A house-standard charging connector was soldered to the negative side of the cell. Ordinary 0.1"/2.54mm header pin strip was chosen, 3-pin female; outer two are the negative/GND, the center one is positive. This pinout allows the connector to work in both orientation, and the outer pins can double as mechanical attachment to the battery.
A diode characteristics shows some plateau at low forward-bias voltages. The nominal voltages are about 0.7V for silicon P-N junction
diodes, and 0.3V for Schottky diodes. These are however listed for some nonnegligible current.
(Diode characteristics borrowed from Wikipedia)
A multimeter with diode-drop sensing will load the diode with give or take a milliamp. That's quite a high current in this context, more than the idle consumption of the sensor unit.
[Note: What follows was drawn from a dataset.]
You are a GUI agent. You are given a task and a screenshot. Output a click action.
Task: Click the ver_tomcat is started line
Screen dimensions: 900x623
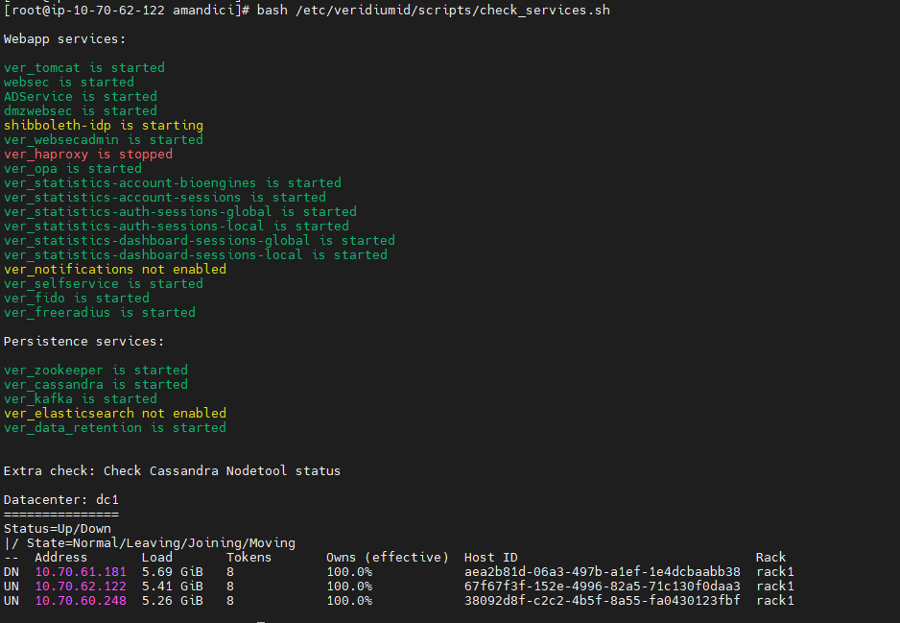tap(84, 68)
The critical part of the characteristics is not often mentioned and some measurements were needed.
The diode should take away couple hundred millivolts when the sensor is idle, and not much more when loaded.
For silicon P-N diodes at low currents, the forward drop was ranging from 0.45 to 0.65 volts, give or take. Curiously, both extremes were found
on 1N4148 diodes. A higher-drop one is better to be selected here.
5.1V zener diodes shown a slightly higher forward voltage on multimeter but very similar drop at low current. As no advantage is provided at low currents and the higher drop provides disadvantage when transmitting, zeners were chosen against.
For Schottky diodes, the low-current forward drop was negligible. Schottky diodes are unsuitable for this use. (Here goes the idea of stacking
a P-N diode and a Schottky one.
The forward drop of LEDs is too high even for infrared ones.
A varactor (or varicap) promises higher forward voltage.
The Xiaomi sensor used here employs a JN5169 chip, with absolute maximum rating of 3.6V. Exceeding it stresses the chip and even getting too close for too long may lower its life expectancy.
For 4.2V at full charge, a minimally 0.6V diode was needed. It was selected from the supply box of diodes new and reclaimed. A higher-drop 1N4148 was chosen.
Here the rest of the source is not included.